TO DO: Copy the lines below word for word, starting at the line that contains "The width and" and ending at the last line. Leave out the pictures.

RECORD LIST:

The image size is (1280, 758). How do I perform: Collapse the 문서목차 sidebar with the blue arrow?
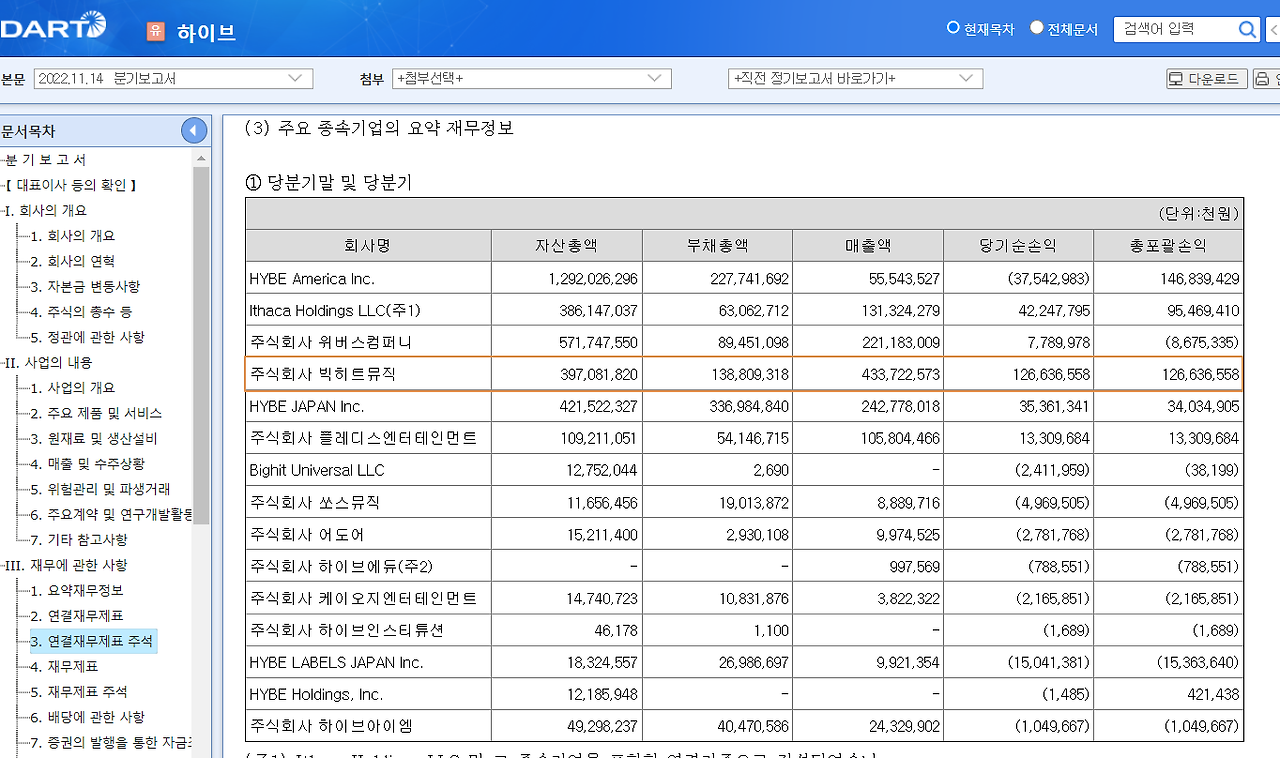(x=193, y=130)
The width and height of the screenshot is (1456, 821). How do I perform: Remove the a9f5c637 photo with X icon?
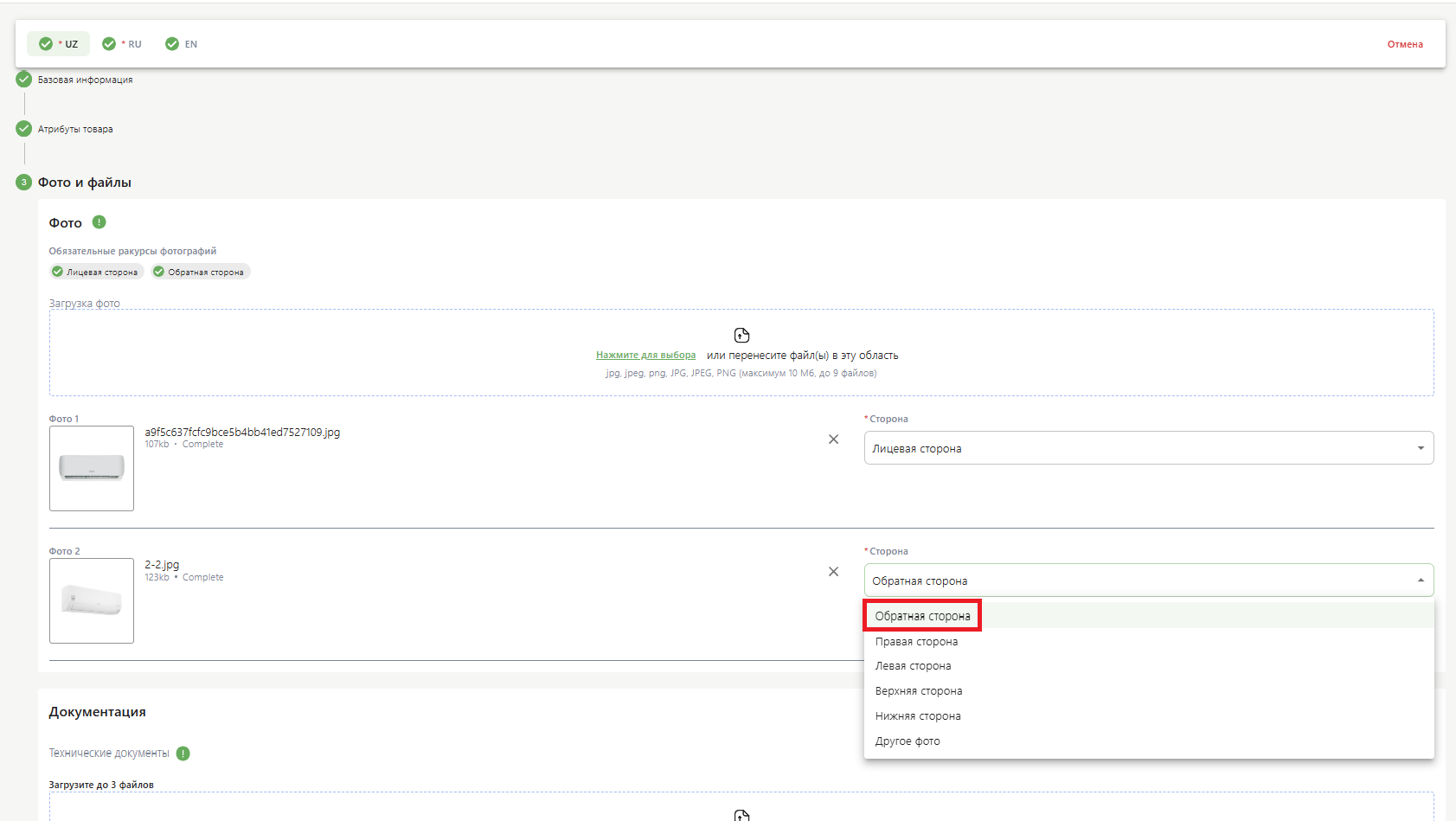pos(833,439)
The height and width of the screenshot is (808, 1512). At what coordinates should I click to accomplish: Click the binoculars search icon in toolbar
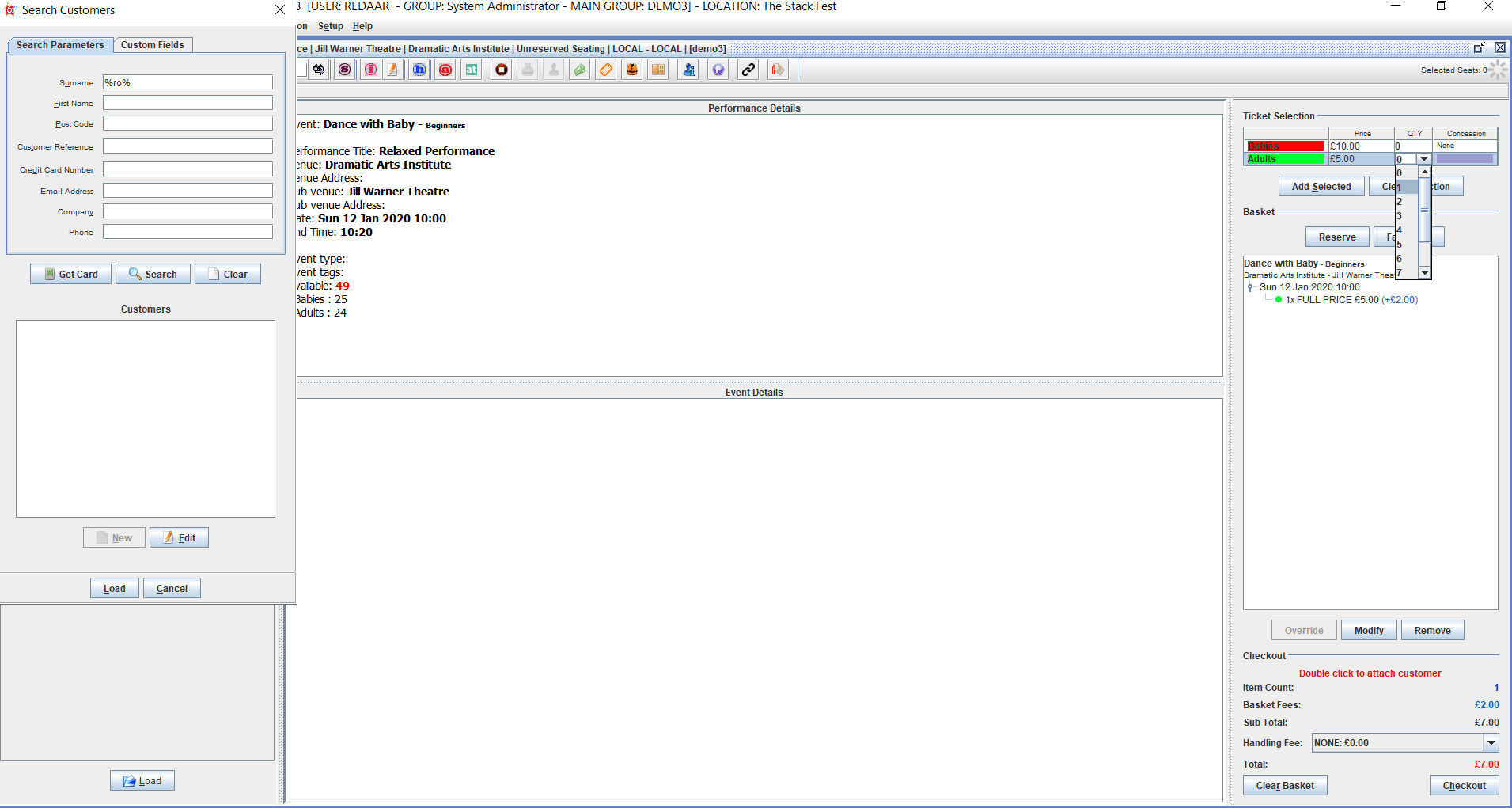click(x=319, y=70)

SOLVED PROBLEM:
The width and height of the screenshot is (1456, 821). How do I perform: Remove the a9f5c637 photo with X icon?
pos(833,439)
The height and width of the screenshot is (808, 1512). At what coordinates should I click to accomplish: Click the binoculars search icon in toolbar
click(x=319, y=70)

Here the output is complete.